Living donor liver transplantation outcomes depend on underlying causes
Living donor liver transplantation (LDLT) is difficult to perform on infants <6 months old but outcomes are favorable depending on underlying causes, according to a study.
In this study, researchers identified and analyzed the outcomes of patients <6 months old who underwent LDLT. Of the 9 patients included, 2 had biliary atresia, 1 had Alagille syndrome, 1 had protein C deficiency, and 5 had acute liver failure.
At the time of liver transplants, median age was 129 days and median weight was 4.8 kg. Graft types included left lateral segment (LLS) in 4 patients, hyper-reduced LLS in 4 patients, and monosegment in 1 patient. The median graft-to-recipient weight ratio was 4. During the median follow-up period of 14 months, 2 patients died and 2 were completely weaned off immunosuppressants.
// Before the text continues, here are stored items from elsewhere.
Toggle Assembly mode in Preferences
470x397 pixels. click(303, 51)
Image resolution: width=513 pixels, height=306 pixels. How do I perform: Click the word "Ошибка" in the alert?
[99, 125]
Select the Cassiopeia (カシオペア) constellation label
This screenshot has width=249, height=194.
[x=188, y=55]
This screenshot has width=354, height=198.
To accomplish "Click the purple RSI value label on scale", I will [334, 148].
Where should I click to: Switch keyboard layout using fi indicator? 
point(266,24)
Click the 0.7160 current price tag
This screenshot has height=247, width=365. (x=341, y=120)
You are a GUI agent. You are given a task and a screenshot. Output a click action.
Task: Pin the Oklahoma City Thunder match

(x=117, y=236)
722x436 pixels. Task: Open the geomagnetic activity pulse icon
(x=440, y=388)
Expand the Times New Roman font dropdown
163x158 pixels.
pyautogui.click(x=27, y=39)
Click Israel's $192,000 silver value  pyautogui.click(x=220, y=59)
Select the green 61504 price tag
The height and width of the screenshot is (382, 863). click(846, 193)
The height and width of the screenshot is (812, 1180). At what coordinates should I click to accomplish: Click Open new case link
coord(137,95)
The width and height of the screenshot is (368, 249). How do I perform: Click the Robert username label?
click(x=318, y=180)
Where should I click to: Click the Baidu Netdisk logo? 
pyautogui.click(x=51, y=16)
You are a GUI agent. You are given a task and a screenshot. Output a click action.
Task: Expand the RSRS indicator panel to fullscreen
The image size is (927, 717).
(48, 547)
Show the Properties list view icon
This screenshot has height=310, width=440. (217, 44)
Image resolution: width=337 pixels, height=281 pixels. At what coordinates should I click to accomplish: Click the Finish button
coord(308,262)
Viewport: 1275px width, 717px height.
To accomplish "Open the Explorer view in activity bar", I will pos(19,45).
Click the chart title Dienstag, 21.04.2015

Surgical planning utilized preoperative reconstructive imaging to estimate graft thickness.
Yeh YT, Liu C, Tsai HL, et al. Living donor liver transplantation for small infants aged less than 6 months: The experience of a single institute. J Pediatr Surg. 2021:S0022-3468(21)00256-6. DOI: 10.1016/j.jpedsurg.2021.03.022. Epub ahead of print. PMID: 33840505.